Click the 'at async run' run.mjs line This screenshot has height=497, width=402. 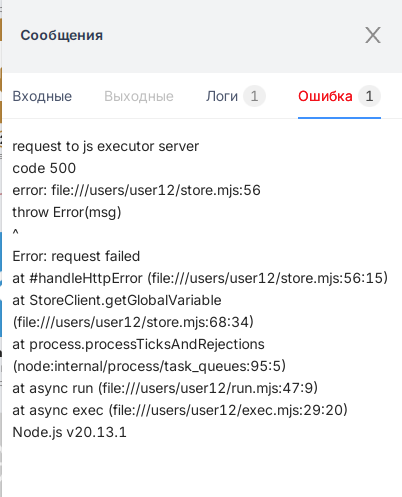point(165,388)
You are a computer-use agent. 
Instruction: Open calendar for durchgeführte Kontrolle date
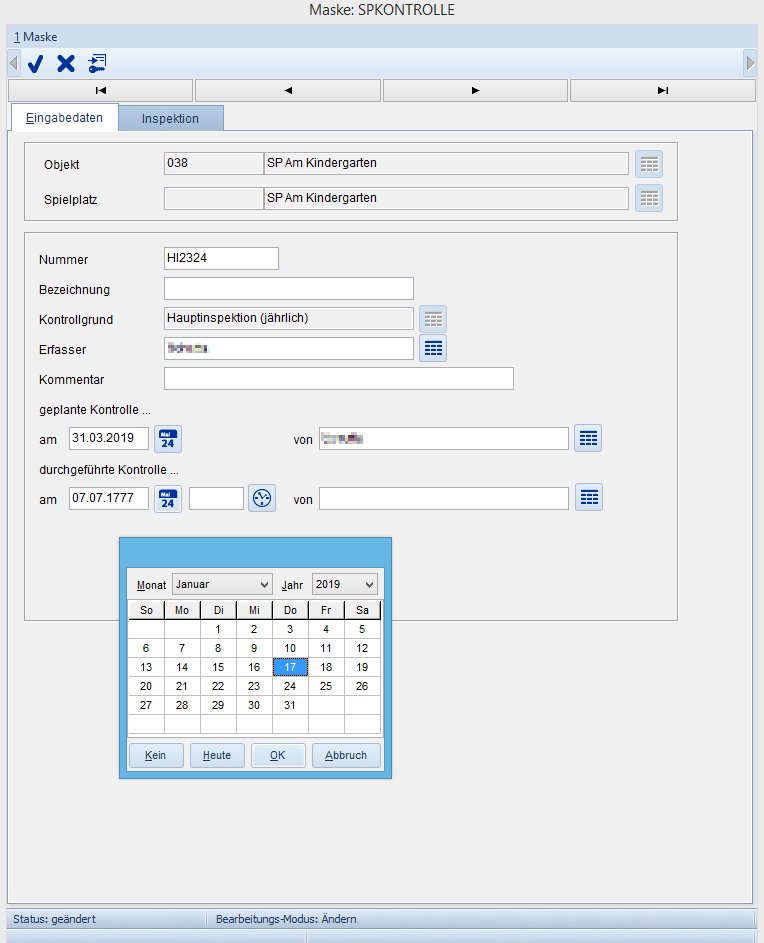tap(168, 498)
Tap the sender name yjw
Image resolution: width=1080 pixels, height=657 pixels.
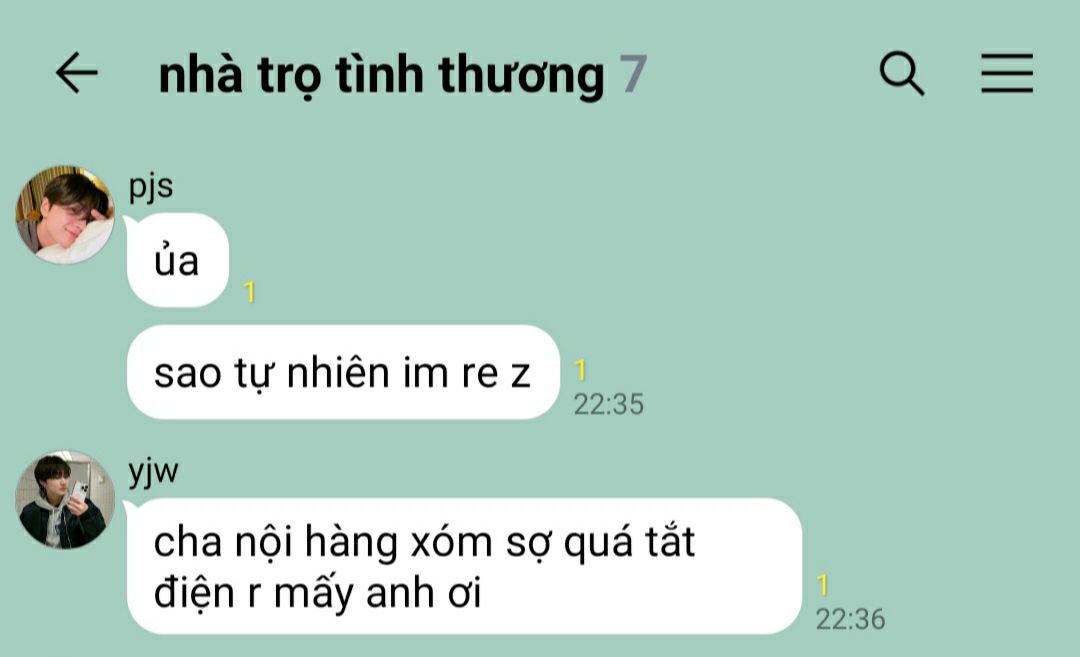point(154,472)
○ ○ ○ ○ ○
* Task to complete *
Leaving every picture out, write out exactly the lines from the one that holds "Image resolution: width=1080" through the end of the listing, both included.

* Reply to the task *
Image resolution: width=1080 pixels, height=657 pixels.
point(154,472)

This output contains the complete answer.